At a press conference following the hearing with a number of the Buffalo victims’ families, Senate Majority Leader Chuck Schumer, D-N.Y., said he was “befuddled” that every Republican voted down a domestic terrorism bill last month, filibustering the bill so that it could not come up for debate. Republicans argued that the bill, which would create domestic terrorism offices in federal law enforcement agencies, was not needed because existing laws already cover politically motivated violence.

“We all know that when racism is left to fester, it grows, plain and simple,” Schumer said. “We don’t really want ‘thoughts and prayers,’ we need votes, we need action to stop this despicable bigotry. We are going to vote on gun legislation in the future and we are going to bring this act up again and again and again in every way we can to make sure that America knows there are enough people who want to see righteousness done. I will just say we have a moral obligation to do what we’re doing here and to continue what we’re going to do.”

Police at the scene of the mass shooting last month in Buffalo, N.Y.
Police at the scene of the mass shooting last month in Buffalo, N.Y. (Kent Nishimura/Los Angeles Times via Getty Images)

The renewed push for gun legislation — which followed the massacre in Buffalo, 21 people killed at a Texas elementary school two weeks later and 10 mass shootings over the weekend — also faces a difficult path in the Senate, where the filibuster sets a 60-vote threshold for action. Republicans have been very resistant to gun-related legislation after past shootings, although the Uvalde massacre has sparked new interest in more limited reforms.

Sen.
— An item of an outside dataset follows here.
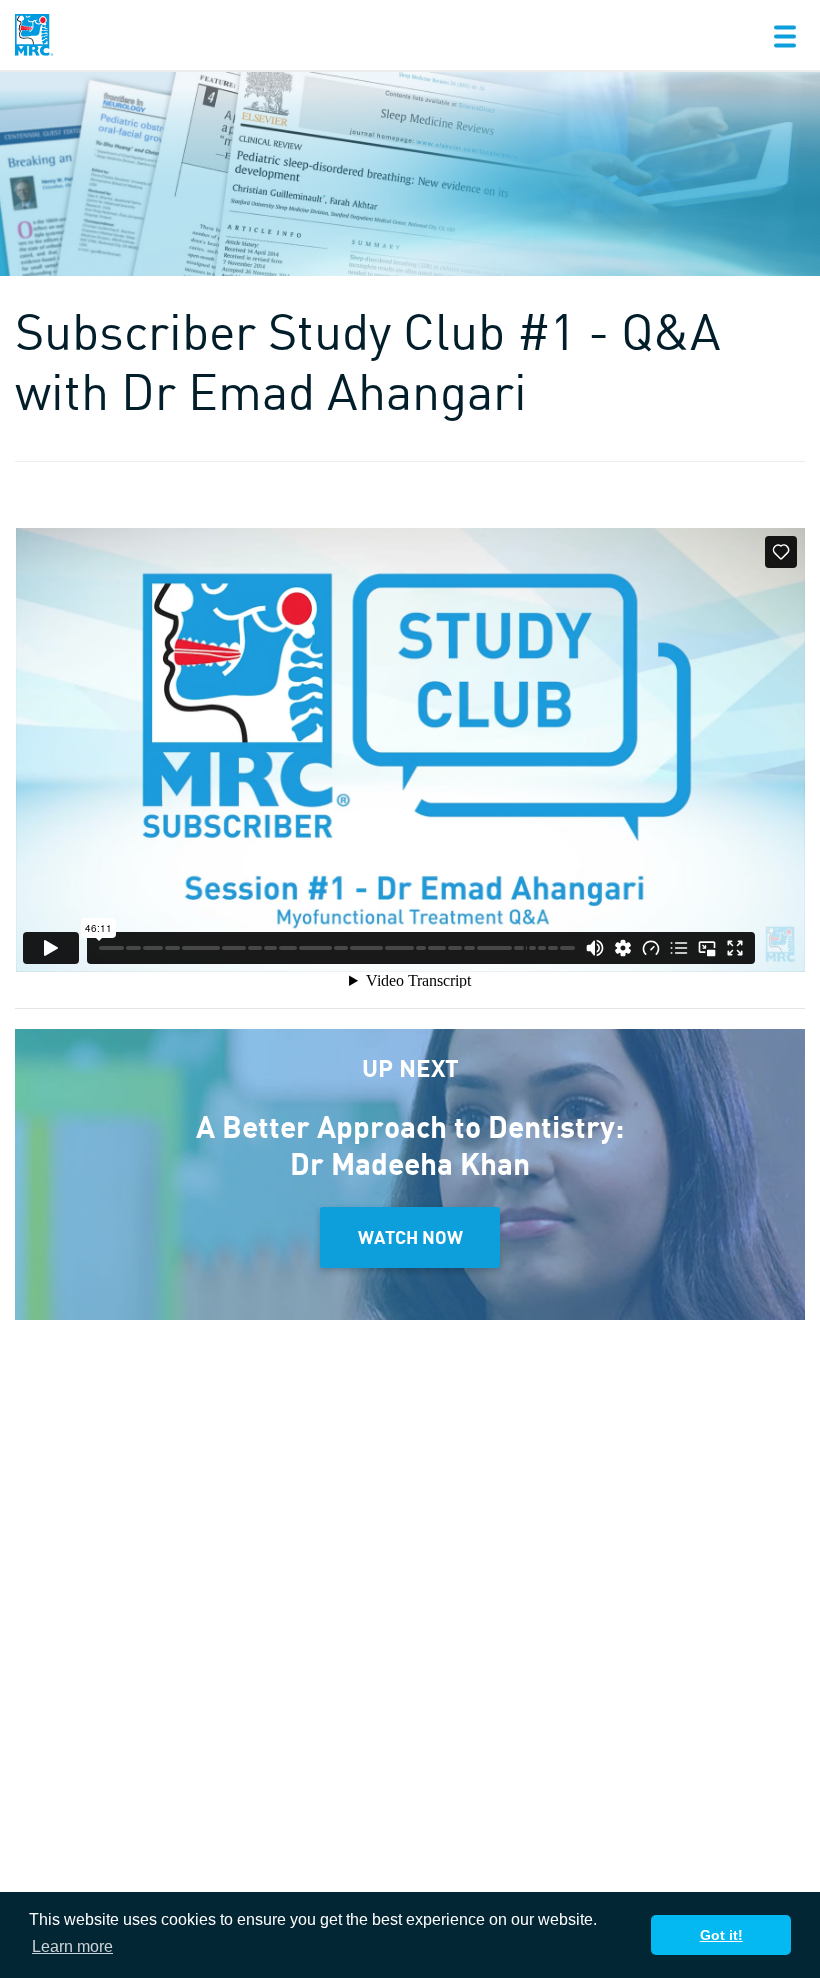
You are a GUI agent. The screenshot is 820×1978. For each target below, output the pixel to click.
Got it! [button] (721, 1935)
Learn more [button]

John Cornyn, R-Texas, the lead negotiator on the issue, said Monday that he wouldn’t support any legislation that banned assault weapons or increased background checks.

“Targeted reforms, I think, is the way to get to where we need to go,” Cornyn said in a speech to the Senate, adding, “We’re not talking about banning a category of weapons across the board, a ban for certain high-capacity magazines or changing the background check system by adding additional disqualifying items.”

“What I’m interested in is keeping guns out of the hands of those who, by current law, are not supposed to have them,” Cornyn continued. “People with mental health problems, people ... who have criminal records. Again, this is about the art of the possible.”

Unless Democrats unite to remove the filibuster, they will need at least 10 Republican votes to pass any gun legislation. (Key Senate Democrats say they oppose changing the filibuster rules.)

After the 2012 Sandy Hook shooting, a bill to expand background checks failed despite receiving 54 votes. Some Democrats believe that this time will be different.

Sen. Chris Murphy
Senator Chris Murphy, D-Conn., speaks during a news conference at the Gun Violence Memorial in Washington, D.C., on Tuesday. (Eric Lee/Bloomberg via Getty Images)

“I get it,” Sen. Chris Murphy, D-Conn., told ABC News in an interview at the end of last month. “Every single time, after one of these mass shootings, there's talks in Washington and they never succeed. But there are more Republicans interested in talking about finding a path forward this time than I have ever seen since Sandy Hook. And while, in the end, I may end up being heartbroken, I am at the table in a more significant way right now with Republicans and Democrats than ever before.

Other Senate veterans are more skeptical. Adam Jentleson, a former aide to Democratic Senate leader Harry Reid, argued on Twitter that Democrats were deluding themselves with optimism.

“A good rule of thumb: In most negotiations, Democrats are so thirsty for that dopamine hit that comes with the first-round stories celebrating ‘bipartisan talks’ that they downplay, in their own minds, the likelihood that they’re being played,” he wrote.